Saturday, 10 February 2018

Saltisford (closest I’ve been to falling in for a while)



Friday was an early start as Karen, Buddy and I went up to Yorkshire for our weekly visit to see my parents.  Things are still pretty much the same, but Dad is now keen on doing muscle exercises, so we were able to help him with those.

Saturday dawned icy, but it started raining heavily quite early on so the ice on the water soon disappeared – well, there was a layer of water on the ice, so it couldn’t be seen. The ice was very thin by the boat because of the flow of water from the lock and when I opened the side hatches the usual gaggle of mallards appeared expecting to be fed.  I know gaggle is not the correct collective noun for mallards; it’s the term used to describe a group of geese that are not flying (skein if they are flying).  The collective noun for mallards is commonly a flush, but other nouns are also used like sord and suit.  I know all this because I used to collect collective nouns for non-human animals – there’s nowt so queer as folk as they say in Yorkshire 😉

In amongst the mallards was a solitary mandarin duck – it was just as tame as the mallards, so I got a good look at it:

Female mandarin duck

The males are much more colourful, but I haven’t seen any around here – the last one I saw was down at Alvechurch when we had the heavy snowfalls at the start of winter.
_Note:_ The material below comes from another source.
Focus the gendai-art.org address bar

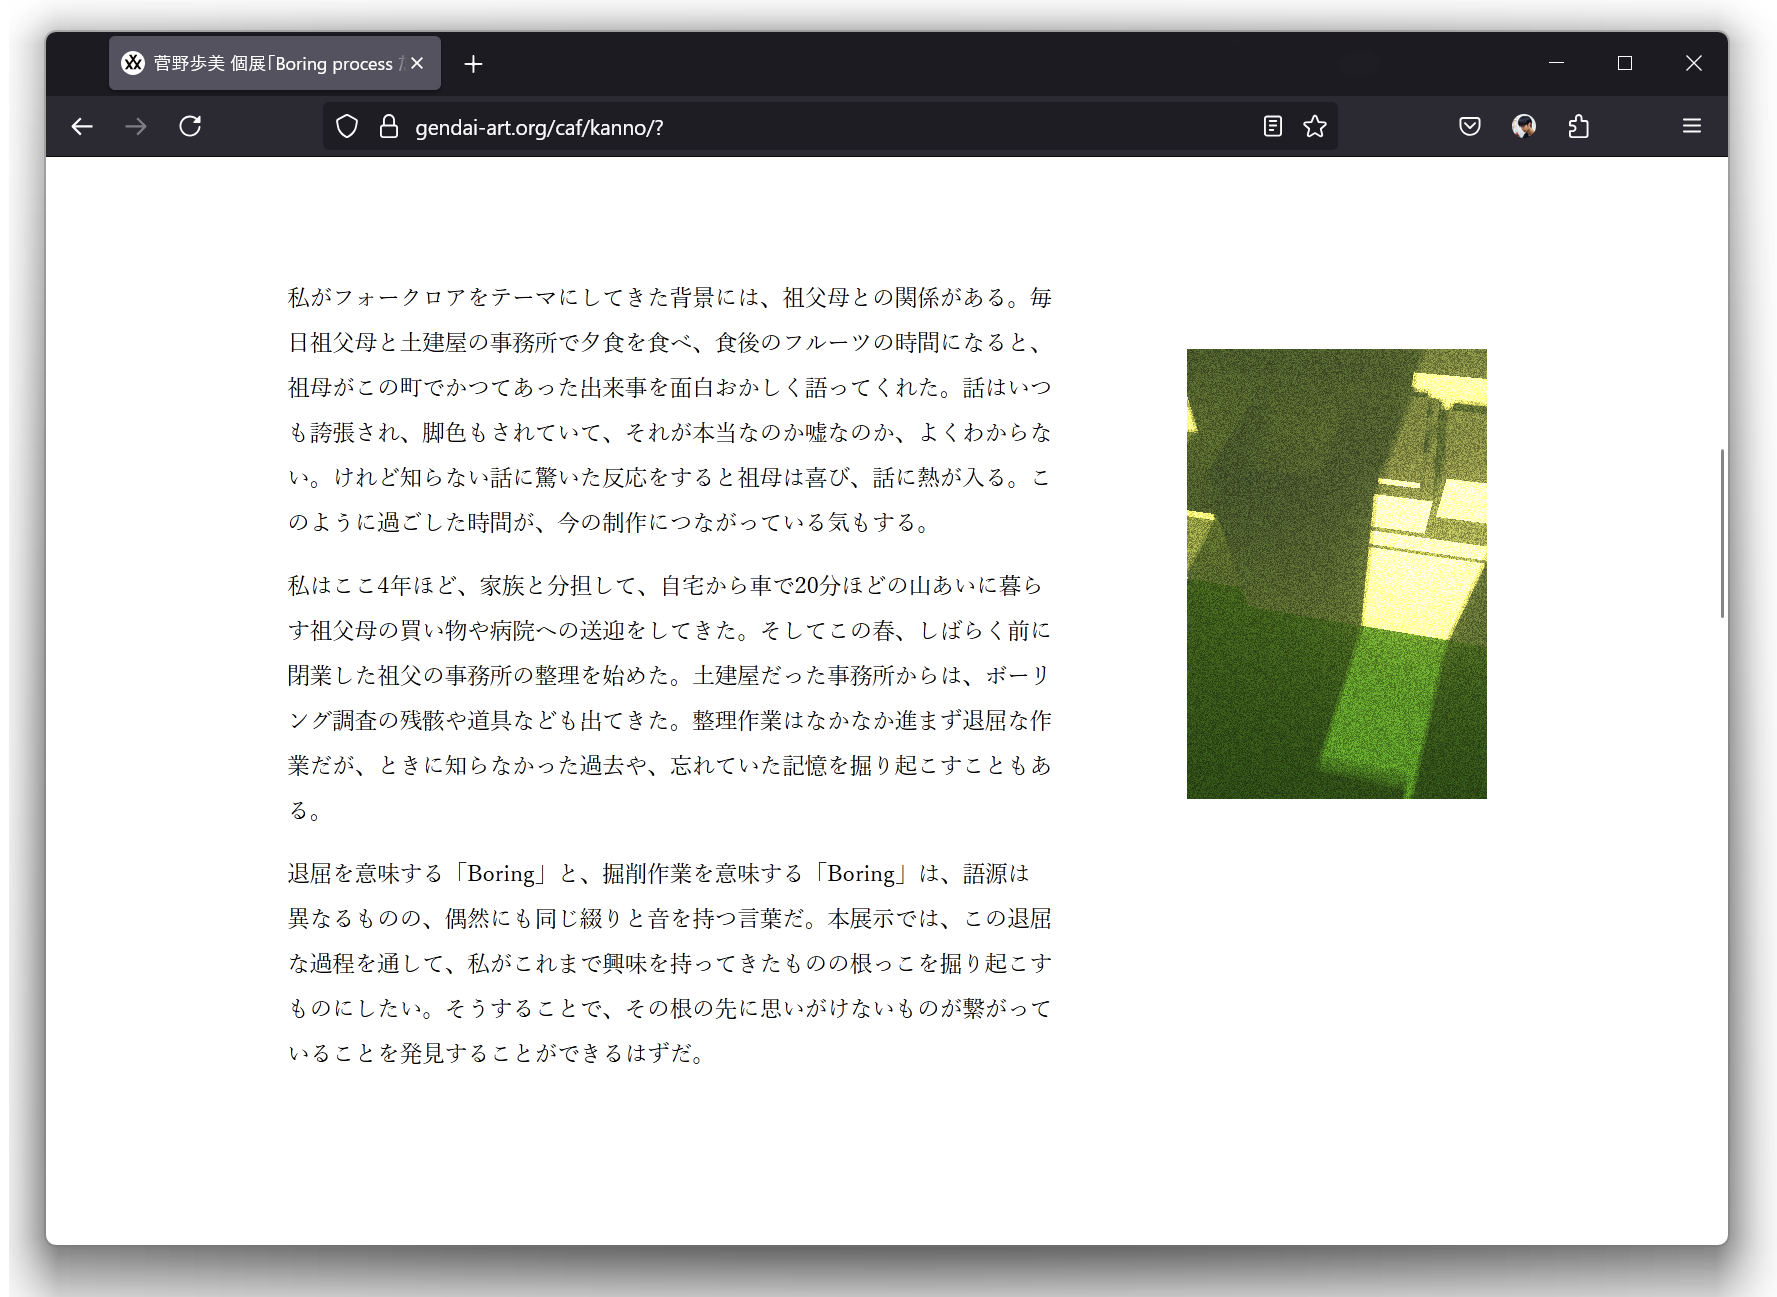point(800,127)
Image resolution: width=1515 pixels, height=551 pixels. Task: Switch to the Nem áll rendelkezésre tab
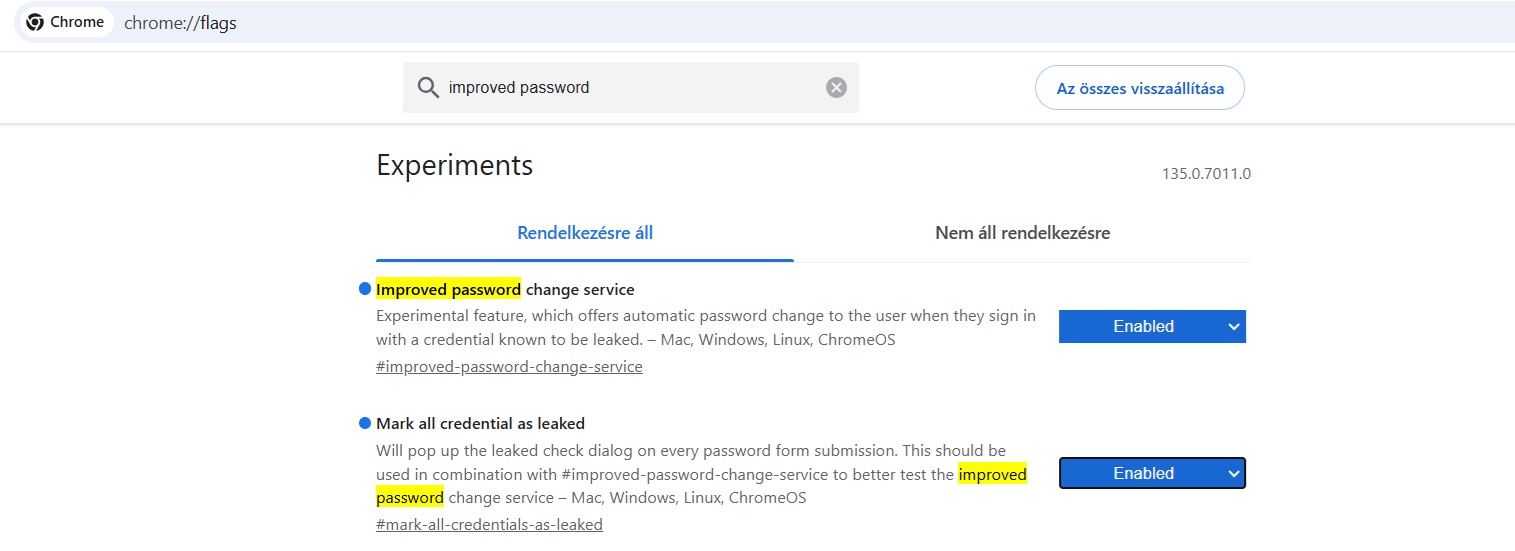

When I took Buddy out for his first walk I took the rubbish up to the boaters’ skip at the lock.  Stupidly I forgot how frosty it had been and that the water laying on the concrete was deceptive.  When I jumped off the lock gates (the skip is the other side of the lock), I slipped over and fortuitously fell away from the water – I could so easily have fallen the other way and got a nasty shock.  

Anyway, we wandered up to the next lock to see if there had been any progress on getting the old gates removed.  To my surprise, the work on lock 27 had proceeded at what seems quite a pace.  In one day, the old gates had been lifted out and taken away and the new gates had been dropped into place.

Crane still suspended over the lock – the old lock gates now removed…

…and the new ones are in place


That’s some weight: 3,250 kg, or over three tons in old money.  I wonder if that is the weight of the gate before the massive balance beam is added – I rather suspect it is.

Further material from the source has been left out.